■ READING TEXT
Leon Fleisher, acclaimed Jewish pianist, dies aged 92

Fleisher battled through a three decade long hand injury during which he played left handed only, before recording two new albums of two-handed music in the early 2000s.

Pianist Leon Fleisher, a 2007 Kennedy Center Honoree, greets photographers as he arrives for a Gala Dinner at the State Department in Washington December 1, 2007. (photo credit: MIKE THEILER/REUTERS)
Pianist Leon Fleisher, a 2007 Kennedy Center Honoree, greets photographers as he arrives for a Gala Dinner at the State Department in Washington December 1, 2007.
(photo credit: MIKE THEILER/REUTERS)
Leon Fleisher, an acclaimed American-Jewish pianist whose career spanned seven decades despite the loss of use of his right hand, has died aged 92.

■ DATA SHOWN
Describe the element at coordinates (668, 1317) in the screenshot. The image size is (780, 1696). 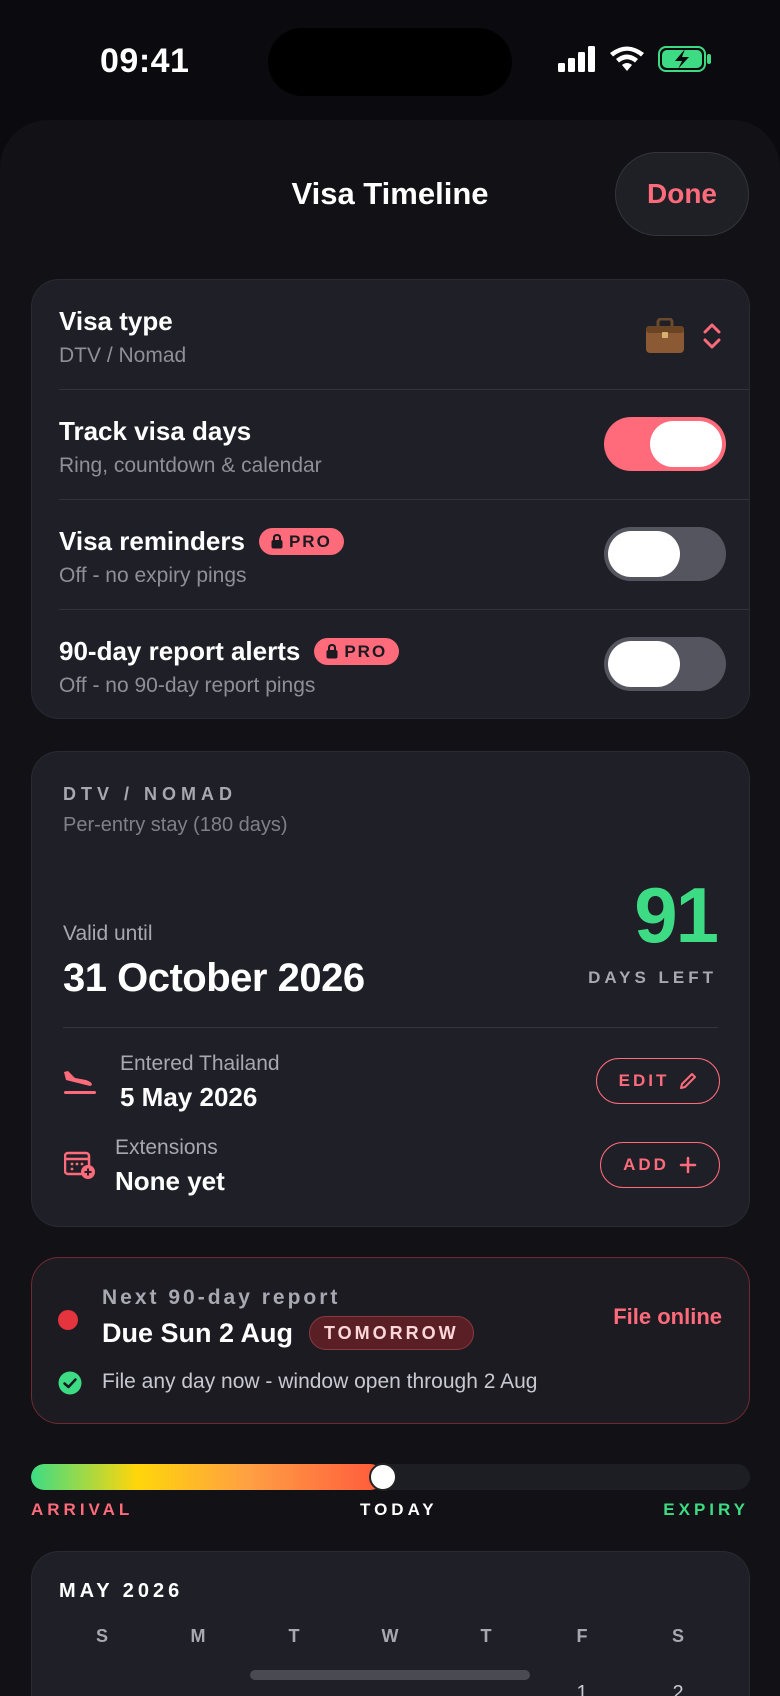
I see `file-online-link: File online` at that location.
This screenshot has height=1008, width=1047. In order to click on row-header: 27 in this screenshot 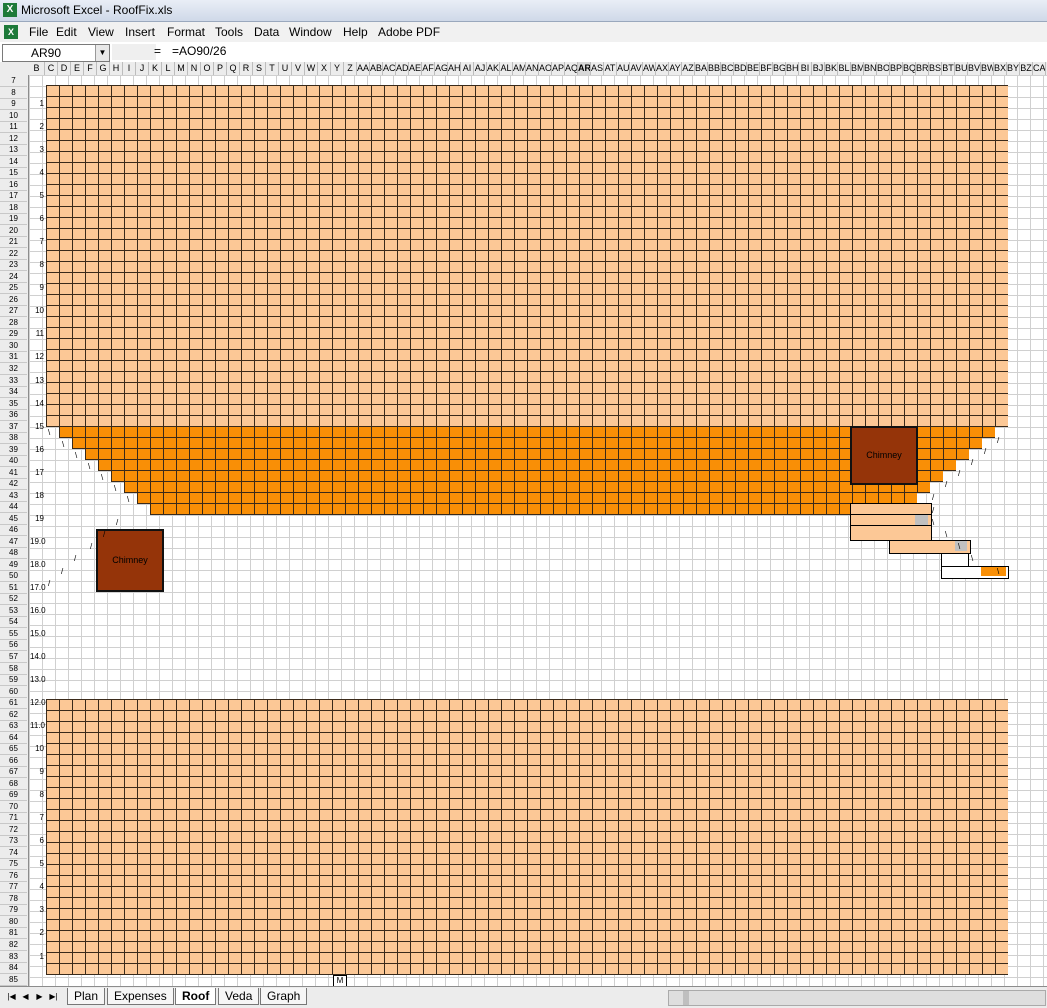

■ COMPLETE THE FOLLOWING
1) Reproduce a passage of the Leon Fleisher obituary word for word, starting at the words "Fleisher battled through" and stopping after "2007. (photo credit: MIKE THEILER/REUTERS)".
2) According to the Leon Fleisher obituary, how long did his hand injury last?
3) Carry the Leon Fleisher obituary forward from its final sentence.

■ TASK ANSWERS
1)
Fleisher battled through a three decade long hand injury during which he played left handed only, before recording two new albums of two-handed music in the early 2000s.

Pianist Leon Fleisher, a 2007 Kennedy Center Honoree, greets photographers as he arrives for a Gala Dinner at the State Department in Washington December 1, 2007. (photo credit: MIKE THEILER/REUTERS)

2) It lasted three decades.

3)
Born to eastern European Jewish immigrants in San Francisco in 1928, Fleisher rose to prominence as a child prodigy in the 1940s. The following decades saw Fleisher juggle a busy schedule of recording, teaching, and live performances on both sides of the Atlantic, but that career was brought to a standstill in the mid-1960s when he lost the function of his right hand. 
A two-year hiatus followed during which he suffered a “deep funk and despair,” he later said, but he returned to the piano where he focused on a left-handed repertoire, including of pieces written for him. For 30 years he investigated routes to recover the use of his right hand, finally finding success in the 1990s, going on to record two new albums of two-handed work. 
Fleisher began to learn the piano aged four by repeating phrases learned by his older brother without any teaching. His first public concert was given at the age of eight, and the following year he began taking lessons with Artur Shnabel. His debut came with the New York Philharmonic Orchestra at the Carnegie Hall at the tender age of just 16. 
A contract with Columbia Masterworks followed when he reached adulthood, earning him acclaim for his performances of concertos by Brahms, Liszt and Beethoven. In addition to his recording work, Fleisher kept up an intense schedule of live performances across Europe, where he lived in the 1950s, and, upon his return to the US in 1959, teaching at the Peabody Conservatory in Baltimore.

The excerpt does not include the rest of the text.